Суббота [22 ноября 1941], утро. Надеюсь, но и боюсь этого, что когда-нибудь в моей жизни наступит время, когда я полностью буду наедине с собой и листом бумаги. И я делаю не что иное, как пишу. Пока не могу на это решиться. Не знаю, почему так. В среду я была на концерте с S. Когда вижу вместе сразу много людей, мне хочется писать роман. В антракте мне нужна была бумага, чтобы что-то записать, сама не знаю что, развить некоторые мысли. Вместо этого мне пришлось записывать то, что S. продиктовал мне об одном пациенте. Само по себе увлекательно, даже любопытно. Но мне снова пришлось отодвинуть свои интересы в сторону. Надо бы разобраться в себе. Постоянная потребность писать и боязнь взяться за это. Вероятно, я слишком многое отодвигаю в сторону. Иногда думаю, что принадлежу к сильным натурам, но на первый план всегда выходит вечное дружелюбие, участие, часто идущая за мой собственный счет доброта. Теоретически человек должен держаться в обществе так, чтобы другие не страдали от его настроений. Но то, о чем я говорю, с настроением не имеет ничего общего. Просто, сдерживая себя, я становлюсь асоциальной по отношению к другим людям, потому что потом в течение нескольких дней вообще ни с кем не могу общаться.

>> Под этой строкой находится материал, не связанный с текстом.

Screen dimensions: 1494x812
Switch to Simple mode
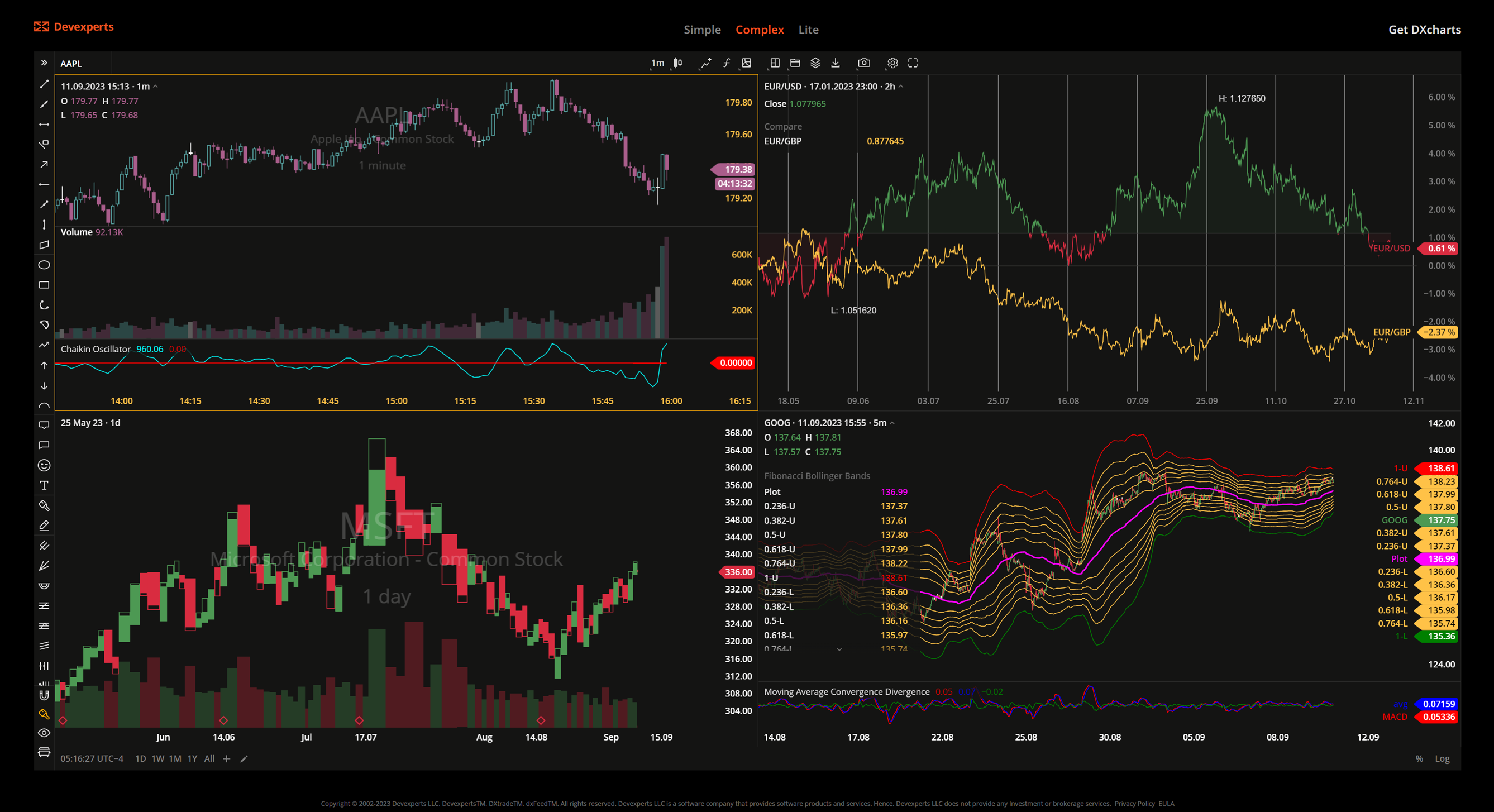tap(703, 30)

Во мне какая-то тоска, нежность и немного мудрости, ищущей формы. Порой в голове проносятся обрывки диалогов. Образы и фигуры. Настроения. Внезапный прорыв к чему-то, что должно стать моей собственной правдой. Человеколюбие, за которое нужно бороться. Не в политике, не в партии, а в самой себе. Но ложный стыд еще не дает мне выразить это. И Бог. Девочка, которая не могла стать на колени и которая училась этому на жесткой кокосовой подстилке в неубранной ванной комнате.